= 2020 12 Hours of Monza =

The layout of the Autodromo Nazionale di Monza

The 2020 Hankook 12 Hours of Monza was the 1st running of the 12 Hours of Monza. It is the third round of both the 2020 24H GT Series and the 2020 24H TCE Series, the second round of the Europe Series, being held on from 10 to 11 July at the Autodromo Nazionale di Monza. The race was won by Jürgen Häring, Taki Konstantinou and Alfred Renauer driving for Herberth Motorsport.

==Schedule==
The race was split into two parts, the first being 4 hours and the second being 8 hours long due to noise restrictions.

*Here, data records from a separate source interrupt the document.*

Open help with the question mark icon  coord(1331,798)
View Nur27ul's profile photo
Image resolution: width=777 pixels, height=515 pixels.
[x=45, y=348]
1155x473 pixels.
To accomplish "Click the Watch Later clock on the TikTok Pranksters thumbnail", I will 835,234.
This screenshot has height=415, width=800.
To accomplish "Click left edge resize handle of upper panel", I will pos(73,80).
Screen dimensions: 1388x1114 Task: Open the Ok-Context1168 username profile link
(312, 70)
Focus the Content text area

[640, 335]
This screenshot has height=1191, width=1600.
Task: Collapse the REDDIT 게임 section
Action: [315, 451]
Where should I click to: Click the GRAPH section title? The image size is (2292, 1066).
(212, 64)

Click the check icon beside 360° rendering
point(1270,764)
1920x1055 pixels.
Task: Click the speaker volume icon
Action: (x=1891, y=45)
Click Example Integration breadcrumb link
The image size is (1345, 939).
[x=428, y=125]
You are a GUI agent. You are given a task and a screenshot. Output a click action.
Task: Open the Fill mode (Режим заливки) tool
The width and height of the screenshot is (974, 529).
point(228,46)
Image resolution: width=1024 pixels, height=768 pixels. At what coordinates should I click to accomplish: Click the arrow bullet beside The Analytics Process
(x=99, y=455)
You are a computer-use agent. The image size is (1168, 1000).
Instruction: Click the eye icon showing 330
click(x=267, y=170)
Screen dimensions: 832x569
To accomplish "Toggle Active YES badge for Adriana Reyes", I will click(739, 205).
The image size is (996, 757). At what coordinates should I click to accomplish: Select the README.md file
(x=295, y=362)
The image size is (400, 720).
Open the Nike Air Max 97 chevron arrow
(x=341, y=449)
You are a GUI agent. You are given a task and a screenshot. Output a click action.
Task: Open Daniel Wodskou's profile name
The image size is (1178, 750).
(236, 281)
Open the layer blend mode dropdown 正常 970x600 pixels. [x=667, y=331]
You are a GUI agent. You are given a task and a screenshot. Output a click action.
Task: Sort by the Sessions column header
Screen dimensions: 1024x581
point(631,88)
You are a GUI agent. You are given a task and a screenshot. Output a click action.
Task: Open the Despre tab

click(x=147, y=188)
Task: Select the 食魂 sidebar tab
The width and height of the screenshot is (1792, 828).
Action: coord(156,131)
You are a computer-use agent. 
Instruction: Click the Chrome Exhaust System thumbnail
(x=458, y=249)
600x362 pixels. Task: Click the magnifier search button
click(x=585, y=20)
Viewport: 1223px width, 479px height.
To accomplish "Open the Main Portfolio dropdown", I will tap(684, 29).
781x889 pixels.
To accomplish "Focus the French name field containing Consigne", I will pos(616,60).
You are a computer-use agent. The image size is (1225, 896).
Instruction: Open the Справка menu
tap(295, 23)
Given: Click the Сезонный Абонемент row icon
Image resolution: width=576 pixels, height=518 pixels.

| Date | Time (local: CEST) | Event | Distance |
| Friday, 10 July | 09:30 - 10:40 | Practice (GT and TCE) | 70 Mins |
| 11:30 - 12:00 | Qualifying - TCE | 30 Mins |
| 12:05 - 12:35 | Qualifying - GT | 30 Mins |
| 14:15 | Start Grid |  |
| 15:00 | Race (Part 1) | 4 Hours |
| Saturday, 11 July | 10:30 | Start Grid |  |
| 11:00 | Race (Part 2) | 8 Hours |
Source:

==Entry list==
A total of twenty-three cars were entered for the event; 13 GT and 10 TCE cars.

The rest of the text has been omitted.